Wenn im Ländle über Vereinslegenden gesprochen wird, fällt sein Name zwangsläufig: Harald Dürr. Der 47-Jährige absolvierte 444 Pflichtspiele für Austria Lustenau, so viele wie kein anderer. Über 16 Jahre hinweg prägte er die Grün-Weißen im defensiven Mittelfeld, war Kapitän, Führungsspieler und Identifikationsfigur. "Ich habe das, was ich gemacht habe, wirklich gerne gemacht", sagt Dürr rückblickend.
Ein Leben für die Austria
Seine fußballerischen Wurzeln liegen, wenig überraschend, ebenfalls in der Stickergemeinde. Bereits im Alter von fünf Jahren begann er bei der Austria, 1997 schaffte er den Sprung in den Profikader. Bis auf einen kurzen Abstecher in die Schweiz zum USV Eschen-Mauren blieb er dem Klub über Jahre hinweg treu. Insgesamt 381 Spiele in der 2. Liga, dazu 30 Einsätze in der Bundesliga und 29 im ÖFB-Cup sprechen eine klare Sprache.

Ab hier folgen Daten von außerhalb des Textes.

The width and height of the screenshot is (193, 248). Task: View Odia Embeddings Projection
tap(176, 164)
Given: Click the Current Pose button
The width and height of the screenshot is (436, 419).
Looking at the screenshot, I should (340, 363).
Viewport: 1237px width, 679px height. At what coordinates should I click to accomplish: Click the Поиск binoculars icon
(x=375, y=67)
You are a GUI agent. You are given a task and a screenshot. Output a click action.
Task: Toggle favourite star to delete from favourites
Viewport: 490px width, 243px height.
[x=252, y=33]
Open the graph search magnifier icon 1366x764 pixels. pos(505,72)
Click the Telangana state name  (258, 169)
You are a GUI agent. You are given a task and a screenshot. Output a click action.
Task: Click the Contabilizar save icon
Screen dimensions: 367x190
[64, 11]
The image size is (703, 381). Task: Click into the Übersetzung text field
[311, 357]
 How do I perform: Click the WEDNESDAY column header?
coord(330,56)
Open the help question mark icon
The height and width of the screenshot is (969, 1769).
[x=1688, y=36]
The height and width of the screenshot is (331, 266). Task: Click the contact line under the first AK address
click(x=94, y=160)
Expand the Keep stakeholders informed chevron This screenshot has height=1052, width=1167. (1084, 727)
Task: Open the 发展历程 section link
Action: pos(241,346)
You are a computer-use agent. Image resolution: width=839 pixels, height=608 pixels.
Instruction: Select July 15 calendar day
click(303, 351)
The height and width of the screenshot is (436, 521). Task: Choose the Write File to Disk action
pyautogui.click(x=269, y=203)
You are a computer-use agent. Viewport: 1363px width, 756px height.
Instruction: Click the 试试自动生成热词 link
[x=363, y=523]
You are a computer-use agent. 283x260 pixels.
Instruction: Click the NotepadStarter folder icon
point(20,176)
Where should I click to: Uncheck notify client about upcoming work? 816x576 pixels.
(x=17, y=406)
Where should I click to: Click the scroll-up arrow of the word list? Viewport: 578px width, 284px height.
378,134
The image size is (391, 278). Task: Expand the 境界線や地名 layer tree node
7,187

Doch Dürr war kein Spieler für die Statistik. 14 Tore und 19 Assists in 444 Pflichtspielen zeigen vielmehr, welche Rolle er verkörperte: die des Abräumers, des Antreibers und des Leaders. "Ich habe immer versucht, alles für die Mannschaft zu geben, Verantwortung zu übernehmen und als Kapitän voranzugehen", beschreibt er sich selbst.
Zu den Höhepunkten seiner Laufbahn zählt für ihn vor allem das ÖFB-Cupfinale 2011 gegen die SV Ried. Über die gesamte Spielzeit stand das Austria-Urgestein auf dem Platz, auch wenn es am Ende eine 0:2-Niederlage setzte. "Das war sicher eines meiner Highlights", sagt er.
Unvergessen bleiben für ihn auch die Derbys gegen den SCR Altach oder den FC Lustenau. Spiele, die Emotionen freisetzten und tausende Fans ins Stadion lockten. "Teilweise waren 7000 bis 8000 Zuschauer da, das waren besondere Momente."
Mehr als nur ein Verein
Austria Lustenau war für Dürr weit mehr als nur ein Verein. Es war "sein" Verein. "Ich bin ein echter Lustenauer", sagt er. Die enge Verbindung ist bis heute geblieben.
Wann immer es die Zeit zulässt, verfolgt er die Heimspiele der Grün-Weißen im Stadion und hofft auf eine baldige Rückkehr in die Bundesliga. "Der Verein hat ein riesiges Potenzial, vor allem was die Fans betrifft", ist er überzeugt. Ein Aufstieg wäre für ihn nicht nur für die Austria, sondern für den gesamten Vorarlberger Fußball "ein großer Gewinn", wie er sagt.
Seine aktive Karriere ließ Dürr im Vorarlberger Unterhaus ausklingen. Stationen in Alberschwende, Langenegg und Sulz führten schließlich 2018 zum Karriereende. "Ich bin zufrieden, so wie es gelaufen ist, und bereue nichts", sagt er. Beruflich fand er abseits des Rasens schnell seinen Weg und arbeitet seit mehr als zehn Jahren im Verkauf.
Kurzes Kapitel an der Seitenlinie
Ganz los ließ ihn der Fußball zunächst dennoch nicht. Als aktiver Spielertrainer beim FC Sulz und später als Trainer der Amateure von Austria Lustenau sammelte der Inhaber der UEFA-A-Lizenz erste Erfahrungen an der Seitenlinie.
Doch die Leidenschaft für den Trainerjob hielt sich, auch bedingt durch die Corona-Pandemie, in Grenzen. "Ich habe nach dieser Zeit gemerkt, dass ich nicht mehr so dafür brenne, wie man es für diesen Job braucht", sagt Dürr ehrlich. Der Aufwand sei groß, die Energie, die man investieren müsse, enorm. Deshalb zog er einen klaren Schlussstrich.
Heute steht nicht mehr das runde Leder, sondern vielmehr die gelbe Filzkugel im Mittelpunkt. "Ich genieße meine Freizeit und habe meine Leidenschaft für Tennis entdeckt", schmunzelt Dürr abschließend.